BEGIN Raw records

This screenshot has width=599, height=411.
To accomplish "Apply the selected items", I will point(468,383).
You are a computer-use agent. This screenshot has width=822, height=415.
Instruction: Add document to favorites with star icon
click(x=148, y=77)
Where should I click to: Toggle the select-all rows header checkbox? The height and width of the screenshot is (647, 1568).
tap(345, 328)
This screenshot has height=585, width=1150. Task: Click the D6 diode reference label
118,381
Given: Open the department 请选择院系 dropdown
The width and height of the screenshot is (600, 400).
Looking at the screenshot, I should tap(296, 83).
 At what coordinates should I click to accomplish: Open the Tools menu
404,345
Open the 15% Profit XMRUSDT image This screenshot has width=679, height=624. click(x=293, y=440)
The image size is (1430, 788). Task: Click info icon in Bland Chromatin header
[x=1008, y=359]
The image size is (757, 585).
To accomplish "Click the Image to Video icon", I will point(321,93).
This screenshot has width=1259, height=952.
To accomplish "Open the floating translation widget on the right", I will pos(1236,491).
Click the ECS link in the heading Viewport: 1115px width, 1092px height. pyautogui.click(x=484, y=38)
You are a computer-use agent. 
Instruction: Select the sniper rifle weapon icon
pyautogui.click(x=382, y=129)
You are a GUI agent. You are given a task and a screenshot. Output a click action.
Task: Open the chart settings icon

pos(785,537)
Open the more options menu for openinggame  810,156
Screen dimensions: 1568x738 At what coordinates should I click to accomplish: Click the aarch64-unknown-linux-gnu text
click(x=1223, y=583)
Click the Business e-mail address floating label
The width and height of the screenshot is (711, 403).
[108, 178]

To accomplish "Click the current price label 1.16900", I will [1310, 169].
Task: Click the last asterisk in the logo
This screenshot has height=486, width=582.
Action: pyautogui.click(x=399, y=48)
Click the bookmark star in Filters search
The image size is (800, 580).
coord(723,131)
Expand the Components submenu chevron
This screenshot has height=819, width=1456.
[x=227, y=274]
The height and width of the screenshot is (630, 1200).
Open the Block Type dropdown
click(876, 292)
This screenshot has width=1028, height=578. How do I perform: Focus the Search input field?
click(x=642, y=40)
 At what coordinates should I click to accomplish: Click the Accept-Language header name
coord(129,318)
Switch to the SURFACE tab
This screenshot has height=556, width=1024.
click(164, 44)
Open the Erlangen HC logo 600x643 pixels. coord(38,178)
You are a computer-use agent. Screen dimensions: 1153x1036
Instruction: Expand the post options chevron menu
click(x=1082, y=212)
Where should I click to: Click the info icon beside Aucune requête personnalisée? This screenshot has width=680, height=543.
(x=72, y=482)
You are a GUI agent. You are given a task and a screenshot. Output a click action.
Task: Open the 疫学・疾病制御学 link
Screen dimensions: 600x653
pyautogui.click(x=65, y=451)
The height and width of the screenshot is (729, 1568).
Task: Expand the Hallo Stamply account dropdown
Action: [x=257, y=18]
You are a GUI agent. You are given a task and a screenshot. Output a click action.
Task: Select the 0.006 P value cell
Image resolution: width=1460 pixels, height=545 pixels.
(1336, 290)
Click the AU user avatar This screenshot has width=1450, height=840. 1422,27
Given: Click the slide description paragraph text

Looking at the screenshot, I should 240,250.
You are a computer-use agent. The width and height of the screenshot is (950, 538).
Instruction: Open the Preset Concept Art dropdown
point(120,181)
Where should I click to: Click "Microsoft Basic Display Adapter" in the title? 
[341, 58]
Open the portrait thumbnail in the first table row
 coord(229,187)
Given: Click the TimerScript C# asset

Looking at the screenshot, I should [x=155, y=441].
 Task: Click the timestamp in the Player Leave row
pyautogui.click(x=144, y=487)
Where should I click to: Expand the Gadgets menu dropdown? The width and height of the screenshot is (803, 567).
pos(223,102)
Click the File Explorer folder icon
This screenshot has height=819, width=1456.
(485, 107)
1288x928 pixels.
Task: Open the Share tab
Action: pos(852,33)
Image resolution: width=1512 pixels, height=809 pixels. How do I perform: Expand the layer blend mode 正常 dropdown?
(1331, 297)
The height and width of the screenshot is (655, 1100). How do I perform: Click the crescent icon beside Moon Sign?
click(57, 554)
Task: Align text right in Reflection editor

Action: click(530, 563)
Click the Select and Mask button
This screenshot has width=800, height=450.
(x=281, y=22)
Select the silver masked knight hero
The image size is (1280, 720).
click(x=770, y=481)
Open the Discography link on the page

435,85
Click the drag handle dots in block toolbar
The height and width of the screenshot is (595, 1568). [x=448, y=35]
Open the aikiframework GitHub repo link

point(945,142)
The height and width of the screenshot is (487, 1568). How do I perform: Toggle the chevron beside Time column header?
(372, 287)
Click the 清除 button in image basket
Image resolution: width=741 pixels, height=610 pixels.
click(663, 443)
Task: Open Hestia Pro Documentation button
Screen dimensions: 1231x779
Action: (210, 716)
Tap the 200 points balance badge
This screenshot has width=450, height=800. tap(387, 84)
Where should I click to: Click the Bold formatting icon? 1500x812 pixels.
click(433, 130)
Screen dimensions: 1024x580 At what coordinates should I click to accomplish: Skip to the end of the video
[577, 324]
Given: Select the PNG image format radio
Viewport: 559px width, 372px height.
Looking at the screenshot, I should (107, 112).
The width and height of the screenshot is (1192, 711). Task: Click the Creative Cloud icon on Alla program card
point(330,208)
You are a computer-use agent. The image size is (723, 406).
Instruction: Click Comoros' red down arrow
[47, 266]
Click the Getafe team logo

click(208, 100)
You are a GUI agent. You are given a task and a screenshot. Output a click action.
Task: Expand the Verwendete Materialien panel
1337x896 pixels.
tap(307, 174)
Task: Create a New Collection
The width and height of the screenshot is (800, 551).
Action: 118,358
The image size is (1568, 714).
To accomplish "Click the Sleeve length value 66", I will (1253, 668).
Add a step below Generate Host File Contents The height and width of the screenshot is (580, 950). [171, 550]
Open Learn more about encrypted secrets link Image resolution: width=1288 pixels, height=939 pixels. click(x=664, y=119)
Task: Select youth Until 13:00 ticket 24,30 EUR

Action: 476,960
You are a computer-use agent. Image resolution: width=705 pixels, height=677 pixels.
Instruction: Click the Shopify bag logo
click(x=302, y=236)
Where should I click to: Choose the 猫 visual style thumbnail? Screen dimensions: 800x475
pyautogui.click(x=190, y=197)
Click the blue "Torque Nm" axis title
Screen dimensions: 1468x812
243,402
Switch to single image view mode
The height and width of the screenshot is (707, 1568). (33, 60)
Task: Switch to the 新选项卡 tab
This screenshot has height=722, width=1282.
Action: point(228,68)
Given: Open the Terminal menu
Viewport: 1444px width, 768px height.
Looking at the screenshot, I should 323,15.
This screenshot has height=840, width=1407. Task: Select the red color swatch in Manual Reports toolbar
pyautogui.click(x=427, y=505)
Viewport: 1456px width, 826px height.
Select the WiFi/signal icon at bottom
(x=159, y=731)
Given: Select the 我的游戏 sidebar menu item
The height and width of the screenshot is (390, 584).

END Raw records

Required task -> Copy out the lines of the records from the one that contains "Task: Align text right in Reflection editor" through the one that contains "click(x=302, y=236)", both included, without any changes.

The output ->
Task: Align text right in Reflection editor

Action: click(530, 563)
Click the Select and Mask button
This screenshot has width=800, height=450.
(x=281, y=22)
Select the silver masked knight hero
The image size is (1280, 720).
click(x=770, y=481)
Open the Discography link on the page

435,85
Click the drag handle dots in block toolbar
The height and width of the screenshot is (595, 1568). [x=448, y=35]
Open the aikiframework GitHub repo link

point(945,142)
The height and width of the screenshot is (487, 1568). How do I perform: Toggle the chevron beside Time column header?
(372, 287)
Click the 清除 button in image basket
Image resolution: width=741 pixels, height=610 pixels.
click(663, 443)
Task: Open Hestia Pro Documentation button
Screen dimensions: 1231x779
Action: (210, 716)
Tap the 200 points balance badge
This screenshot has width=450, height=800. tap(387, 84)
Where should I click to: Click the Bold formatting icon? 1500x812 pixels.
click(433, 130)
Screen dimensions: 1024x580 At what coordinates should I click to accomplish: Skip to the end of the video
[577, 324]
Given: Select the PNG image format radio
Viewport: 559px width, 372px height.
Looking at the screenshot, I should (107, 112).
The width and height of the screenshot is (1192, 711). Task: Click the Creative Cloud icon on Alla program card
point(330,208)
You are a computer-use agent. The image size is (723, 406).
Instruction: Click Comoros' red down arrow
[47, 266]
Click the Getafe team logo

click(208, 100)
You are a GUI agent. You are given a task and a screenshot. Output a click action.
Task: Expand the Verwendete Materialien panel
1337x896 pixels.
tap(307, 174)
Task: Create a New Collection
The width and height of the screenshot is (800, 551).
Action: 118,358
The image size is (1568, 714).
To accomplish "Click the Sleeve length value 66", I will (1253, 668).
Add a step below Generate Host File Contents The height and width of the screenshot is (580, 950). [171, 550]
Open Learn more about encrypted secrets link Image resolution: width=1288 pixels, height=939 pixels. click(x=664, y=119)
Task: Select youth Until 13:00 ticket 24,30 EUR

Action: 476,960
You are a computer-use agent. Image resolution: width=705 pixels, height=677 pixels.
Instruction: Click the Shopify bag logo
click(x=302, y=236)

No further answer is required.